- [PROBLEM TO SOLVE]: The response should consist of the records that follow, repeated exactly.

- [TASK MATERIAL]:
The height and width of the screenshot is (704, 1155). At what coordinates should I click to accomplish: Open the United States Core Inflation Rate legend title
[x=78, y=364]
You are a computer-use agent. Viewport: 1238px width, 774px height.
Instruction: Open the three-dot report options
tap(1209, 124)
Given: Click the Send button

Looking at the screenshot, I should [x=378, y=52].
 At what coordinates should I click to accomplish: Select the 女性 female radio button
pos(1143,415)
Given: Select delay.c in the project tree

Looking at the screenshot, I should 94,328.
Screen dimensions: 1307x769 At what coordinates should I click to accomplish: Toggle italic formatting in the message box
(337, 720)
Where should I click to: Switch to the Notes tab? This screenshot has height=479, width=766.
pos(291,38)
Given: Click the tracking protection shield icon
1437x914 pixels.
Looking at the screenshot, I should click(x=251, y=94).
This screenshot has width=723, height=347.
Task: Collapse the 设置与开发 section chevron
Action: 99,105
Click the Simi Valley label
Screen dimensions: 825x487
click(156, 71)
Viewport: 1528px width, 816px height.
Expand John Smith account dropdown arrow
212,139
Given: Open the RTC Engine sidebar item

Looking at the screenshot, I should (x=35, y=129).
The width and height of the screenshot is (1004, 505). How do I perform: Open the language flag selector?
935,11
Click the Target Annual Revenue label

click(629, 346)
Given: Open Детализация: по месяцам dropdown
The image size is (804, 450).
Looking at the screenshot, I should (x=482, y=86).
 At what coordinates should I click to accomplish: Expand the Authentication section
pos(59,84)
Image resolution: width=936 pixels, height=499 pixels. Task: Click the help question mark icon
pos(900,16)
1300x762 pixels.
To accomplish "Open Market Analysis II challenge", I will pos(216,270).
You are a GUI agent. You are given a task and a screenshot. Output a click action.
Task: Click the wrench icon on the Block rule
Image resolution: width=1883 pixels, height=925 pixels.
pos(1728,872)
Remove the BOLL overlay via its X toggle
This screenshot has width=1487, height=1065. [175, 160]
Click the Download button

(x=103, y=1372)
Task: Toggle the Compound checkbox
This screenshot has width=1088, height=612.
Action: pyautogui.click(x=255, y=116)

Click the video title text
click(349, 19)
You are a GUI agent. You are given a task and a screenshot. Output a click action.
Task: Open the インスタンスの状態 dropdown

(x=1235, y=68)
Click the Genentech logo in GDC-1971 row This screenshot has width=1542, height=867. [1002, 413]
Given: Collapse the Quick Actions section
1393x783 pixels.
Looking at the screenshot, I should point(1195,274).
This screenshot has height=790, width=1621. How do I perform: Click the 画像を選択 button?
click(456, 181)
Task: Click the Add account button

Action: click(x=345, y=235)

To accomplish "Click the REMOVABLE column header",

- [RESPONSE TO THE TASK]:
The height and width of the screenshot is (704, 1155). At what coordinates should I click to accomplish: Open the United States Core Inflation Rate legend title
[x=78, y=364]
You are a computer-use agent. Viewport: 1238px width, 774px height.
Instruction: Open the three-dot report options
tap(1209, 124)
Given: Click the Send button

Looking at the screenshot, I should [x=378, y=52].
 At what coordinates should I click to accomplish: Select the 女性 female radio button
pos(1143,415)
Given: Select delay.c in the project tree

Looking at the screenshot, I should 94,328.
Screen dimensions: 1307x769 At what coordinates should I click to accomplish: Toggle italic formatting in the message box
(337, 720)
Where should I click to: Switch to the Notes tab? This screenshot has height=479, width=766.
pos(291,38)
Given: Click the tracking protection shield icon
1437x914 pixels.
Looking at the screenshot, I should click(x=251, y=94).
This screenshot has width=723, height=347.
Task: Collapse the 设置与开发 section chevron
Action: 99,105
Click the Simi Valley label
Screen dimensions: 825x487
click(156, 71)
Viewport: 1528px width, 816px height.
Expand John Smith account dropdown arrow
212,139
Given: Open the RTC Engine sidebar item

Looking at the screenshot, I should (x=35, y=129).
The width and height of the screenshot is (1004, 505). How do I perform: Open the language flag selector?
935,11
Click the Target Annual Revenue label

click(629, 346)
Given: Open Детализация: по месяцам dropdown
The image size is (804, 450).
Looking at the screenshot, I should (x=482, y=86).
 At what coordinates should I click to accomplish: Expand the Authentication section
pos(59,84)
Image resolution: width=936 pixels, height=499 pixels. Task: Click the help question mark icon
pos(900,16)
1300x762 pixels.
To accomplish "Open Market Analysis II challenge", I will pos(216,270).
You are a GUI agent. You are given a task and a screenshot. Output a click action.
Task: Click the wrench icon on the Block rule
Image resolution: width=1883 pixels, height=925 pixels.
pos(1728,872)
Remove the BOLL overlay via its X toggle
This screenshot has width=1487, height=1065. [175, 160]
Click the Download button

(x=103, y=1372)
Task: Toggle the Compound checkbox
This screenshot has width=1088, height=612.
Action: pyautogui.click(x=255, y=116)

Click the video title text
click(349, 19)
You are a GUI agent. You are given a task and a screenshot. Output a click action.
Task: Open the インスタンスの状態 dropdown

(x=1235, y=68)
Click the Genentech logo in GDC-1971 row This screenshot has width=1542, height=867. [1002, 413]
Given: Collapse the Quick Actions section
1393x783 pixels.
Looking at the screenshot, I should point(1195,274).
This screenshot has height=790, width=1621. How do I perform: Click the 画像を選択 button?
click(456, 181)
Task: Click the Add account button

Action: click(x=345, y=235)

To accomplish "Click the REMOVABLE column header",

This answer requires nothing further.